Me alegra oír cosas emocionantes de otros niños porque a veces me temo que me esté dejando cegar por el instinto paternal. Me cuenta un amigo que estaba en casa oyendo cómo su hija mayor (15 años) daba clases a su hijo menor (8 años). Éste, por lo visto, se estaba haciendo un lío con las entidades administrativas, que es algo que suele pasar. ¿Madrid es España? ¿Valencia no es Madrid? Etc. Entonces pasaron de lo administrativo a lo político. «¿Y Cataluña?» «Cataluña es España, aunque algunos catalanes no quisieran». «Ah», amoscado. Y entonces le dice la niña a su hermanito: «Pero mientras papá viva, Cataluña seguirá siendo de España, no te preocupes».
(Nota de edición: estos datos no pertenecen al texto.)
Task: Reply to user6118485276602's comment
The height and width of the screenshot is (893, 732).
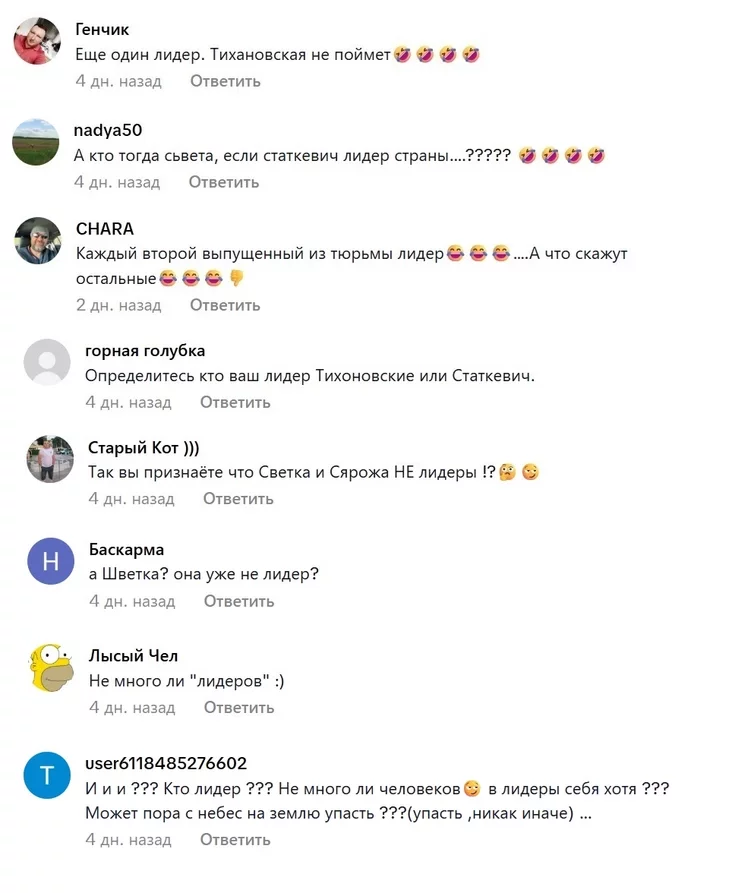Action: tap(235, 840)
No sé si mis hijos lo tendrían tan claro conmigo.
Cuando he llegado a casa, Carmen ha querido acompañarme a la compra. Yo me he hecho ilusiones con que, charlando, charlando (la inspiración la tiene que pillar charlando), igualase el órdago a grandes de mi amigo. En el peor de los casos, llevarla en la vespa, me encanta.
De pronto ha empezado a sonar un ruido muy raro. «Para, para, ¡para!», ha gritado. He derrapado del frenazo. El ventilador del motor había cogido el vuelo de sus súper pantalones de campana con flores hippies y los había chupado con fuerza.
«Uf», suspiré con alivio, «podía haber pasado una desgracia...», mientras desenredaba unos pantalones ahora grasientos y raídos.
Me ha contestado indignada: «Una desgracia ha pasado», y señalaba los bajos de los pantalones.
Mi risa le ha terminado de provocar una indignación muy fashion. No es la épica de la hija de mi amigo, desde luego; pero menos da una piedra.